[Excerpt from a dataset]
────────

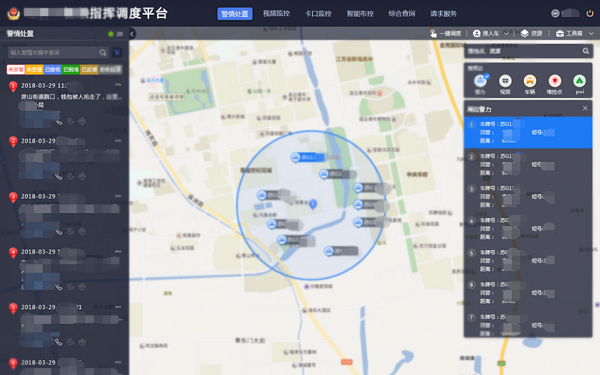Click the green star favorites icon
The height and width of the screenshot is (375, 600).
coord(111,34)
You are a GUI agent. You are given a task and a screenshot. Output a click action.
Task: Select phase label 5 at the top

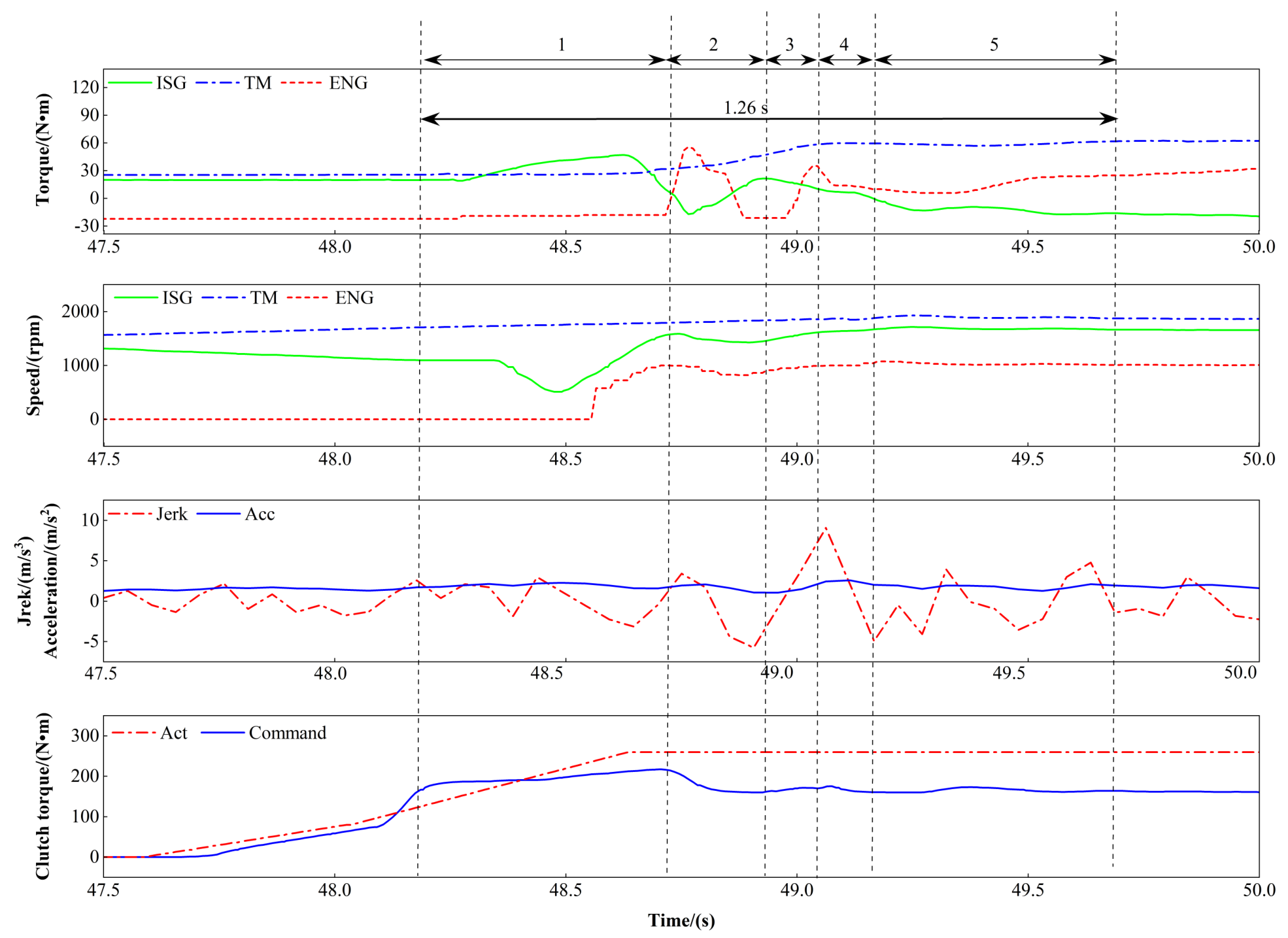994,44
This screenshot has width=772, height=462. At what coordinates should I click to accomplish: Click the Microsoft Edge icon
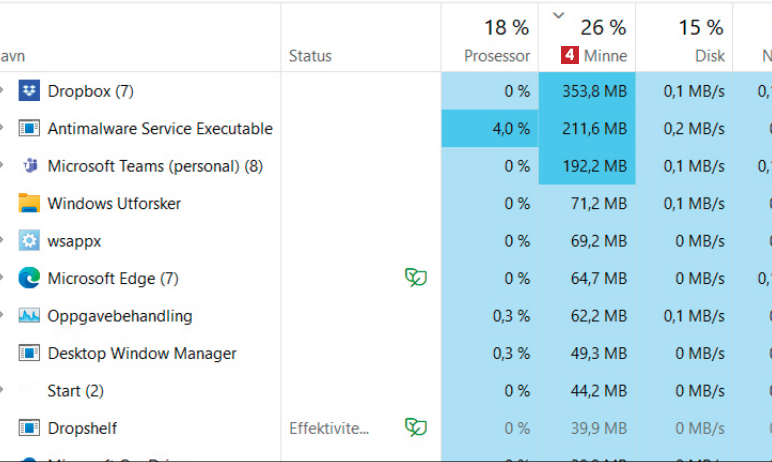pos(28,278)
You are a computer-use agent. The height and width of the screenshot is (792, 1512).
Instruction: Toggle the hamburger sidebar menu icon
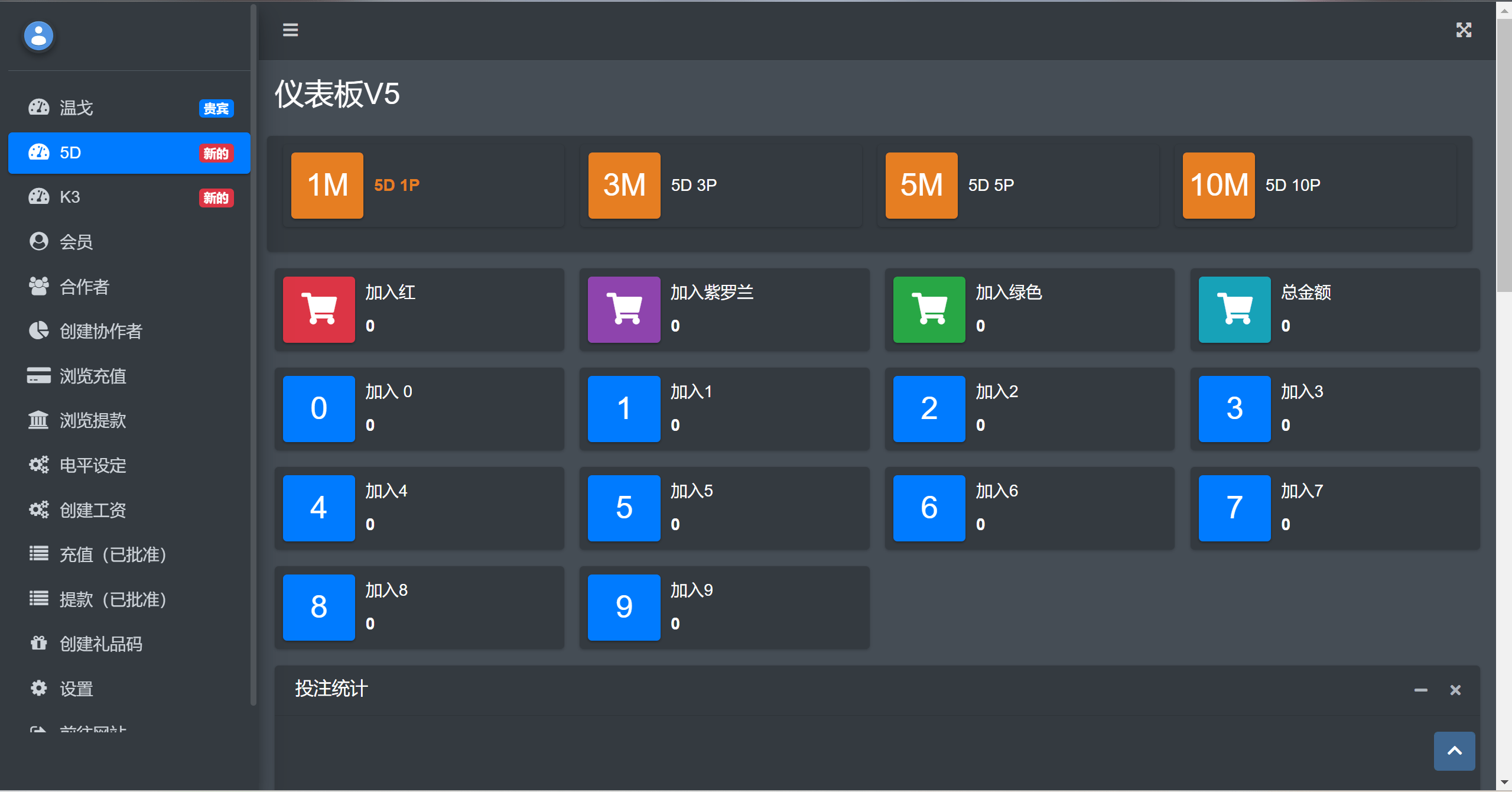pyautogui.click(x=290, y=30)
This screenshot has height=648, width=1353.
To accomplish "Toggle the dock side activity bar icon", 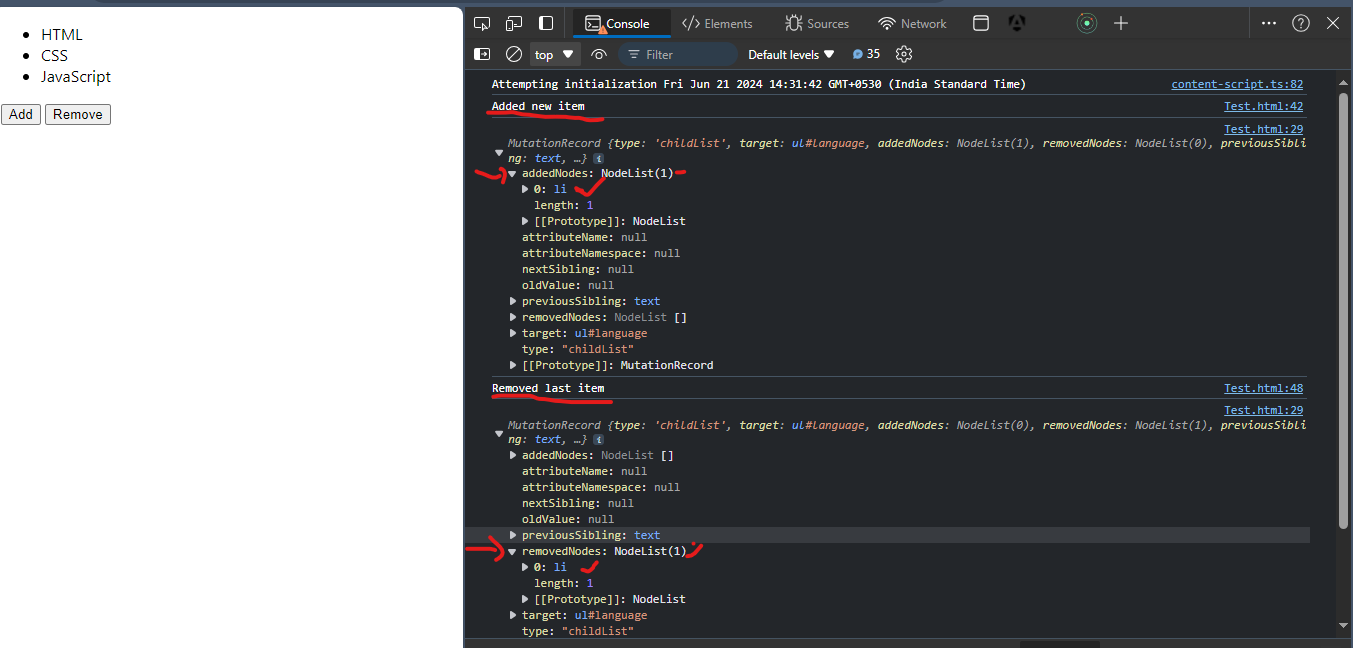I will tap(546, 23).
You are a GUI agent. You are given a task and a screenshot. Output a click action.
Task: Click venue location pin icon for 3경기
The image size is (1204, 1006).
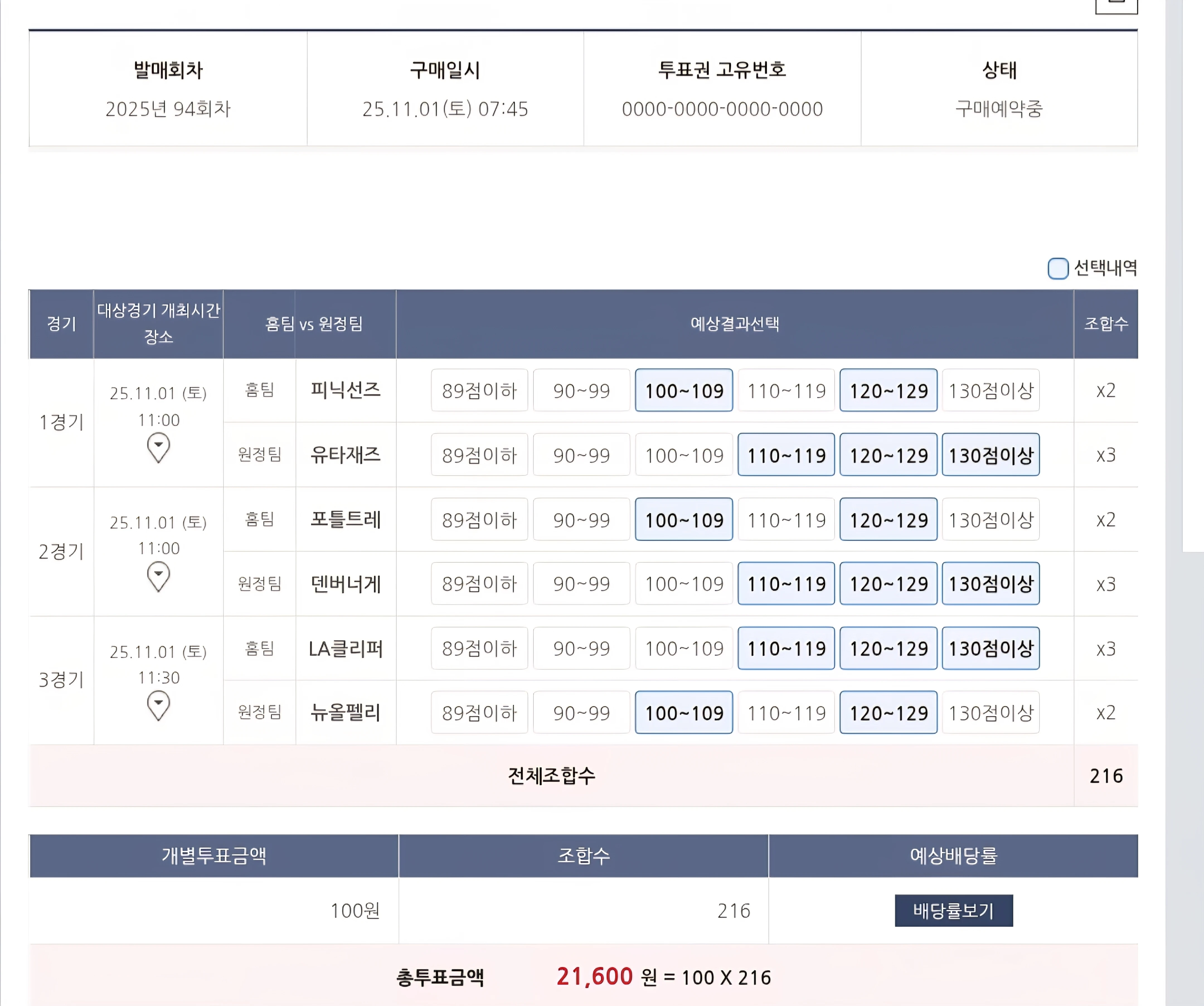point(158,705)
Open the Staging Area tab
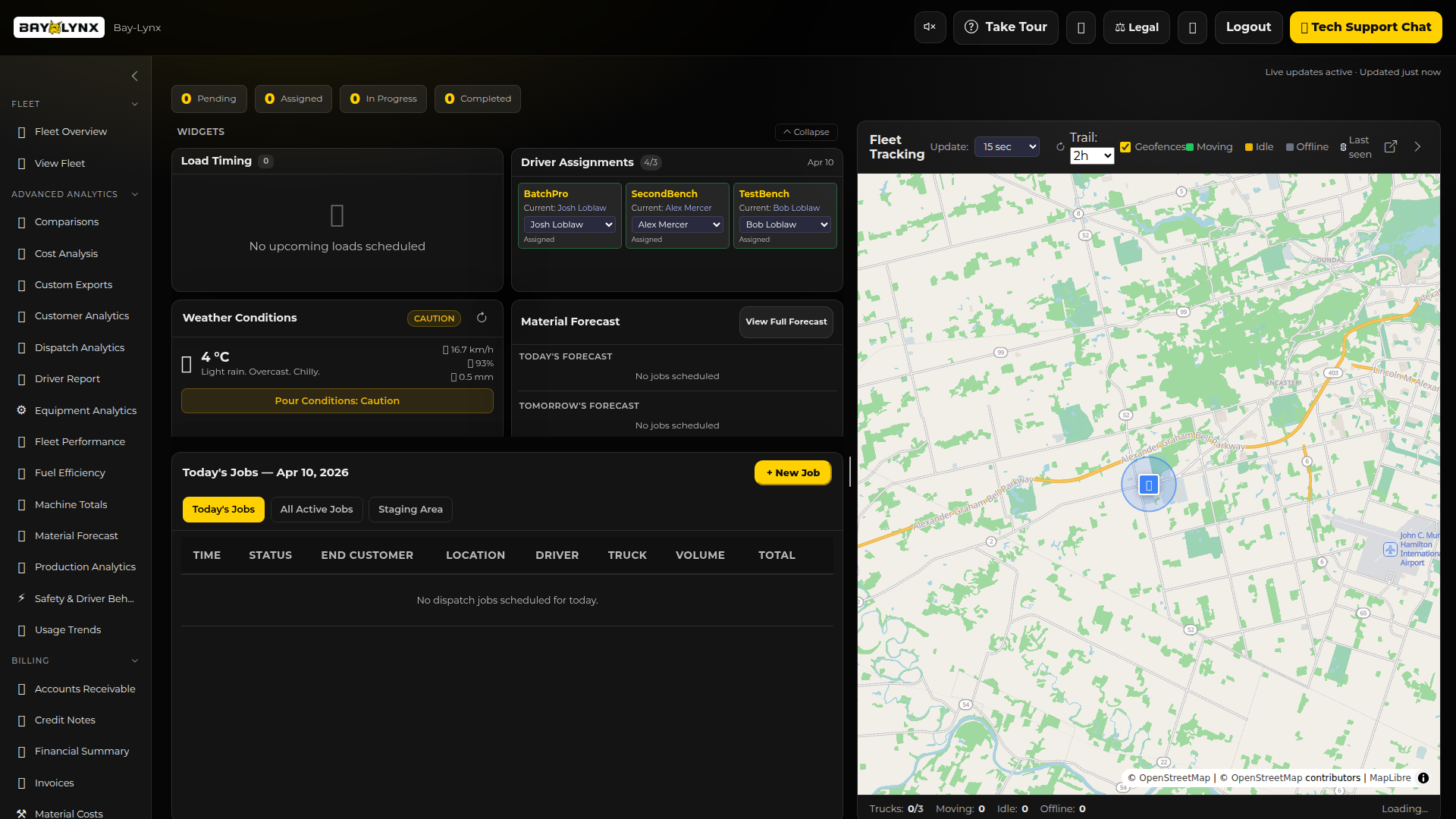Viewport: 1456px width, 819px height. pyautogui.click(x=410, y=509)
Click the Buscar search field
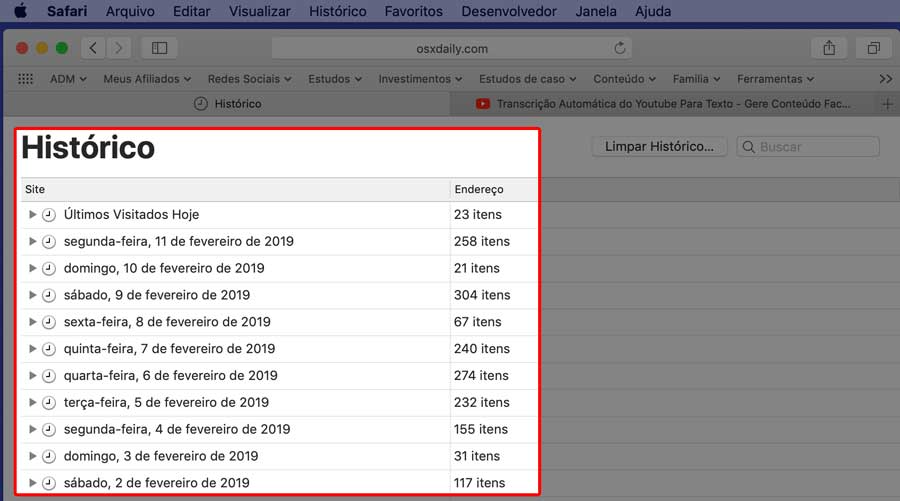The image size is (900, 501). click(815, 147)
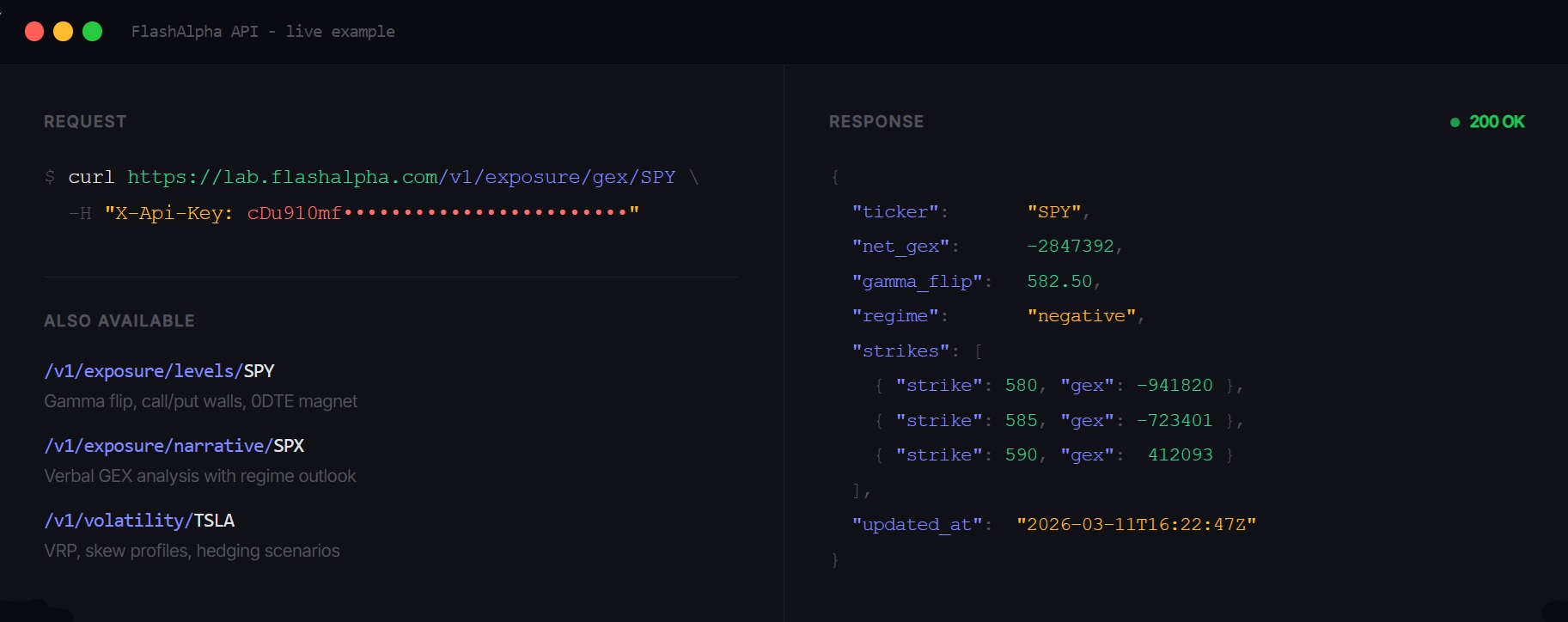Click the lab.flashalpha.com curl URL
1568x622 pixels.
point(401,177)
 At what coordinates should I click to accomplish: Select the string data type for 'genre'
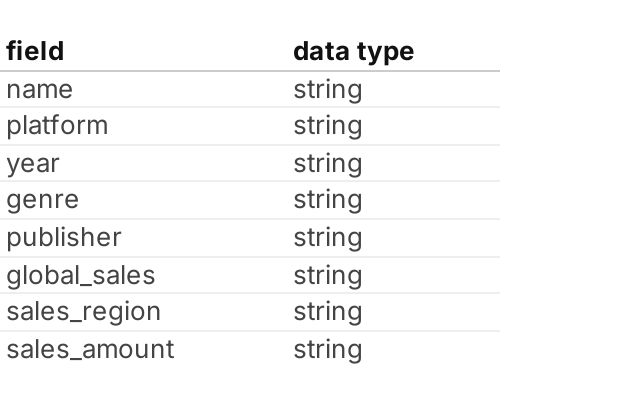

────────

Update the data from the line with "Open the Staging Area tab" up to and including the last line, replacing "search field" with "search box" and leaving everything else unchanged. Return only those lines, and leave the pictures out.

Open the Staging Area tab
Viewport: 1456px width, 819px height. pyautogui.click(x=410, y=509)
Click the Buscar search box
The image size is (900, 501). click(815, 147)
Click the lab.flashalpha.com curl URL
1568x622 pixels.
point(401,177)
 At what coordinates should I click to accomplish: Select the string data type for 'genre'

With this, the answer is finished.